STARLINER by David Drake

The enlisted personnel were all on their feet before the last syllable was out of the commander’s mouth.

“Where is your family, Ran?” Wanda Holly asked in a firm, clear voice.

“Ma’am, I don’t have one,” Ran answered flatly. He smiled. There was no humor in the expression.

The pause among the ratings dissolved into a rush out the door. Ran started to follow them.

“If you wouldn’t mind, Colville,” Commander Kneale said, “I’d like a word in private with you in my office.”

“Certainly, sir,” Ran said. His face was as bland as Mohacks’ a moment earlier—

And he felt the pressure of Wanda Holly’s eyes on his back.

* * *

The file on Randall Colville came aboard from the mail gig which met the Empress of Earth when she dropped from sponge space into the solar system. The gig, making one or two more sponge space transits than the starliner dared and by braking her slight mass hard, would arrive on Earth twelve hours ahead of the larger vessel—a half day that could be crucial with some information that couldn’t be entrusted to electro-optical transmission no matter how scrambled.

Commander Hiram Kneale read the file as soon as the gig was under way. The new man’s, Colville’s, record with Trident was exemplary. His background before taking service with the line was sketchy and somewhat unusual, but there wasn’t anything remarkable in it. Colville had been born on Earth, in the Aberdeen Prefecture, and had emigrated to Satucia with his parents as an infant

There were no file entries after that until Colville reappeared as supercargo—purser’s assistant—on the Prester John, whose captain had enthusiastically nominated Colville for a place in the Trident Officers’ Academy in Greenwich Prefecture. Colville had started slow in the academy, but he’d proceeded at an accelerating pace and had been rewarded with a Third Officer’s slot on a mixed-load packet that traded between Wallaby, Grantholm, and Munch. From there on out, Colville went from successful tour to success—as was to be expected in an officer assigned to the Empress.

Only . . . unscheduled freighters like the Prester John didn’t carry supercargos, and one glance at Ran Colville in the flesh told Kneale what the holographic portrait in the files had led him to suspect: Colville didn’t come from Satucia, and he probably hadn’t been born on Earth. He was a Bifrost man, as sure as Hiram Kneale had been raised in the lemon groves of Sulimaniya, where each tree had its own drystone wall as protection from the summer winds.

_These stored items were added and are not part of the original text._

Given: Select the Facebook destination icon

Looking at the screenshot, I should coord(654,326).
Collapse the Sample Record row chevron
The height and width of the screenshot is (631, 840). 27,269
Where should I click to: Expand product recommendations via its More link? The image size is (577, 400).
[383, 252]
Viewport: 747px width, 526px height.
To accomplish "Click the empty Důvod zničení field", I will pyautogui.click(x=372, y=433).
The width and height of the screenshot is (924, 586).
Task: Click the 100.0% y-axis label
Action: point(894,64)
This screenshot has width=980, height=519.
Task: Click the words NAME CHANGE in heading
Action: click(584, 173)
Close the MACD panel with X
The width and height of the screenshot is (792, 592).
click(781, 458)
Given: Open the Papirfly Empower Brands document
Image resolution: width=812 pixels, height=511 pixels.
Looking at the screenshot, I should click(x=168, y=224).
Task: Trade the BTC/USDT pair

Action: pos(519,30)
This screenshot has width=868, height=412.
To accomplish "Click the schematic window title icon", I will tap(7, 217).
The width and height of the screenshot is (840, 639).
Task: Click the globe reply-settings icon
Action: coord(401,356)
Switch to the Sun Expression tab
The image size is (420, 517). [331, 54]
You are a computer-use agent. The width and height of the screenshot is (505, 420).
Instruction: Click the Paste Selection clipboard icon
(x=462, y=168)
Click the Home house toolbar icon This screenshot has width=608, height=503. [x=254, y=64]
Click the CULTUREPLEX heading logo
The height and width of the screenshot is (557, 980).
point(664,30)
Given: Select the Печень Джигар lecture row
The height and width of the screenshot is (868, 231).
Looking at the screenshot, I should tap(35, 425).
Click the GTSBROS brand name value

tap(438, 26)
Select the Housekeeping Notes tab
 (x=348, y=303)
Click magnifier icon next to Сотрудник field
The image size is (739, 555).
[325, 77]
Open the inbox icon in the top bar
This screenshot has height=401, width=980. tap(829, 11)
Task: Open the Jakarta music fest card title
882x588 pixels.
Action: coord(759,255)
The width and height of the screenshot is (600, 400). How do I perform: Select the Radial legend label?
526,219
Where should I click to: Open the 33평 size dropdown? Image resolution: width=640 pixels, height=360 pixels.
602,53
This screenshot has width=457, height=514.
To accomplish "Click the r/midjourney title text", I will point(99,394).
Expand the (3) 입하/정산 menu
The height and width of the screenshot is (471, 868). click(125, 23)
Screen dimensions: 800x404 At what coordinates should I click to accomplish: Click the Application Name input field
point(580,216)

“So, Mr. Colville,” Kneale said from behind the desk in his office. “I hope you’ll be comfortable aboard our Empress. She’s a fine ship. The finest.”

Holographic projections curtained the walls of the commander’s office. Many officers used that luxury fitment to display scenes of their homeworlds or their families. Kneale’s walls were four views of the Empress of Earth, docking on Earth and Tblisi, Grantholm and Nevasa—the major worlds of her run.

On the ceiling was a fragment of the Empress’s bow, framed by the twisted light of sponge space. The hull metal shimmered with the rime of gases which had migrated from the vessel’s interior when she dipped back into the sidereal universe. Ran Colville’s eyes kept flicking up toward that view. His expression was unreadable.

The hologram had been taken from one of the Empress’s lifeboats. The photographer, a Szgranian hexabranch, displayed her genius in the shot, because relationships in sponge space were not what they appeared to the eyes of the body. To correctly judge the direction and distance that a camera—or ship, or gun—would travel on its path to another object in sponge space was a calculation at which the most powerful artificial intelligences failed a dozen times for every success.

Military forces throughout known space continued to experiment. Sponge space was the perfect cover for an attack—if one could calculate where one’s target was.

“I’m very honored to be assigned to the Empress, sir,” Colville said. “I hope I’ll be worthy of her. I’ll do my best to be worthy of her.”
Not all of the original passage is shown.